EUME
2023/ 2024

Gennaro Gervasio

Subaltern Activism and the ‘Arab Uprisings’ in Egypt and Iraq

Previous Fellowships: 2022/ 2023

Gennaro Gervasio, a graduate of the University of Naples ‘L’Orientale’, is currently Associate Professor in History and Politics of the Middle East and North Africa in Roma Tre’s Department of Humanities. Previously, he has been the Director of the Centre for Middle East and North African Studies at Sydney’s Macquarie University (2009-11) and has been teaching and researching in Cairo from 2011 until 2016. His research interests include Marxism in the Arab world, the political role of Arab intellectuals, and civic activism and social movements in the Arab World (especially Egypt and Iraq). He is the author of al-Haraka al-Markisiyya fi Misr 1967-1981 (The Marxist Movement in Egypt 1967-81; Cairo 2010), and more recently has co-edited a special issue on Gramsci and the Uprisings in North Africa (2021). In the academic years 2022-24, he is an affiliated EUME Fellow at the Forum Transregionale Studien.

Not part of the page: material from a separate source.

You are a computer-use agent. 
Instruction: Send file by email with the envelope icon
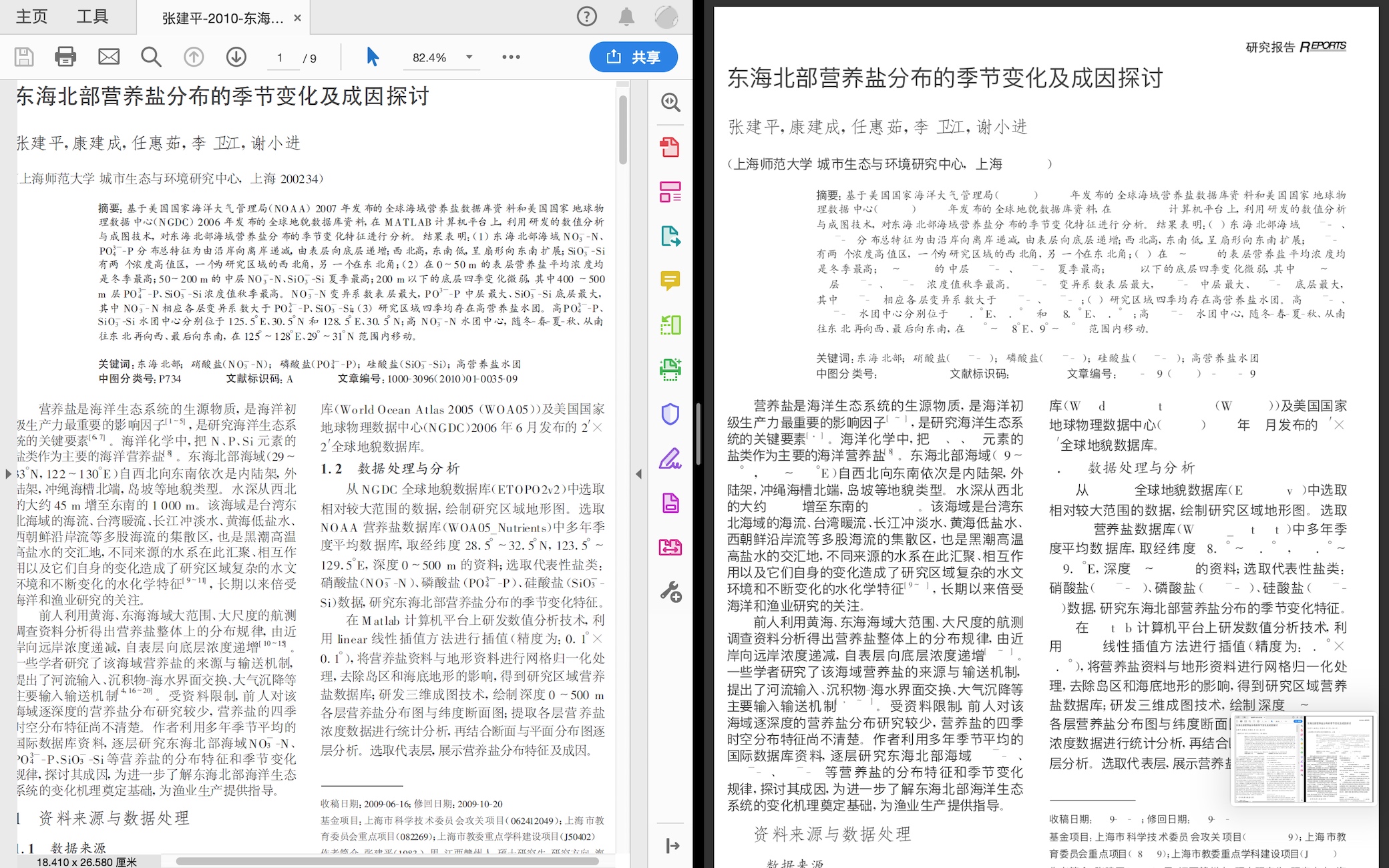click(x=109, y=57)
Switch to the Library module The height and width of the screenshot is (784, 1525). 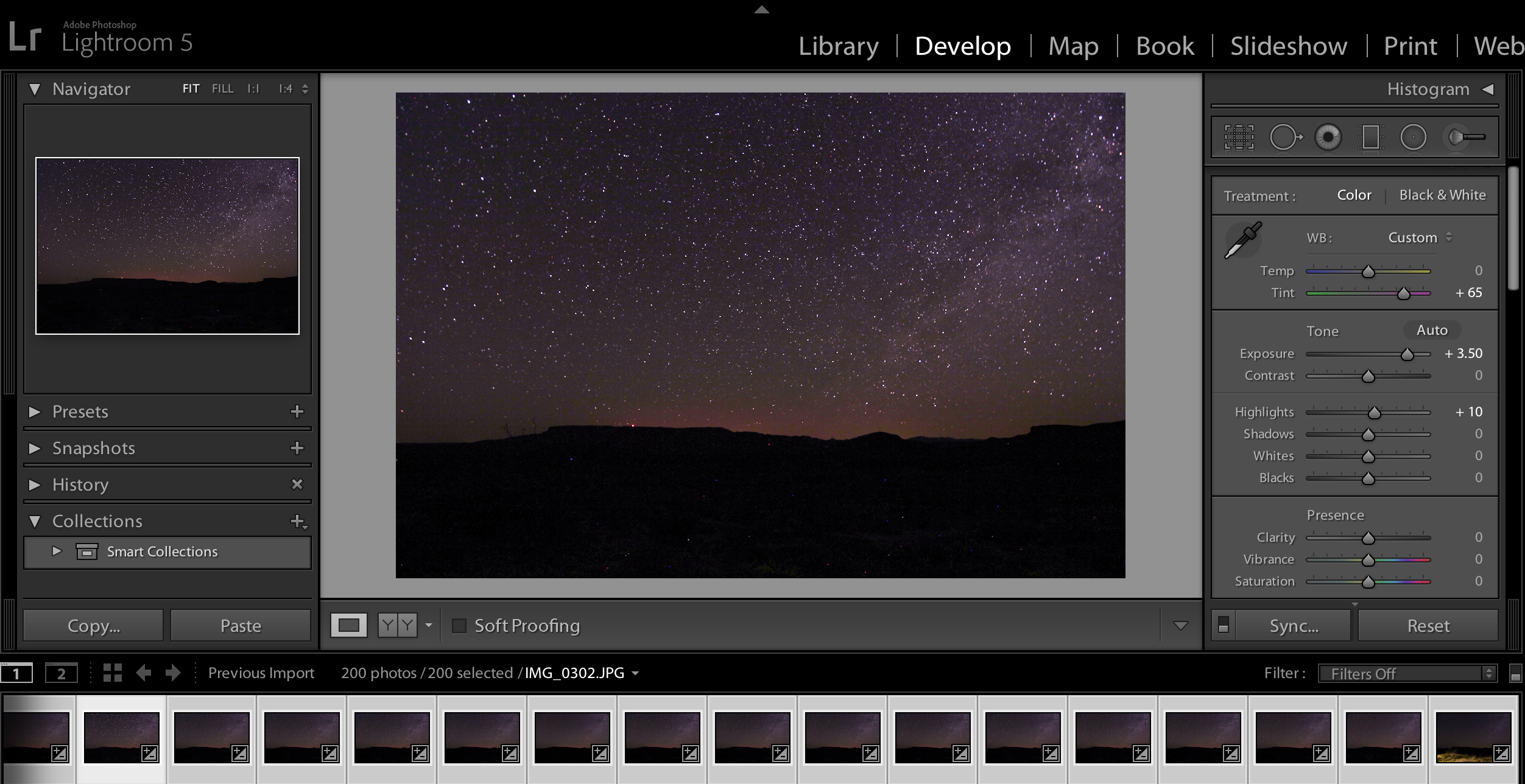[x=838, y=46]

Subaltern Activism and the ‘Arab Uprisings’ in Egypt and Iraq

Inspired by Gramsci’s seminal work on the subaltern – taken back to its class dimension – this project is looking at the emergence of ‘subaltern subjects’ as the protagonists of the ‘Arab Uprisings’, with a main focus on Egypt and a secondary comparative focus on Iraq from 2011 onwards. The main argument is that, as ‘street politics’ played a fundamental role in the protest movements both before and after 2011, the role played by old and new form of social and political activism needs further and deeper investigation. Based on past extensive fieldwork, my research on Egypt is considering both those sites and actors of resistance with an established societal recognition – such as workers, women, students and civic activists – as well as those without a tradition of political activism, like the football ‘ultras’ and the self-organized resistance in the ‘social non-movements’ in urban areas and rural alike. Gramsci’s writings can help illuminate the different trajectories of subaltern activism especially in understanding whether, how and why these groups became distant from the subaltern actors they claimed to represent, and which strategies (if any) they followed to resist the post-July 2013 Counter-Revolution. Besides Egypt, I intend to investigate a much more recent and under-researched case, namely independent activism in Iraq before and after the 2019 ‘October Uprising’. In particular, my research aims at shedding light on newly established groups, created by the Uprising itself, which are trying to challenge the political and social order as a whole.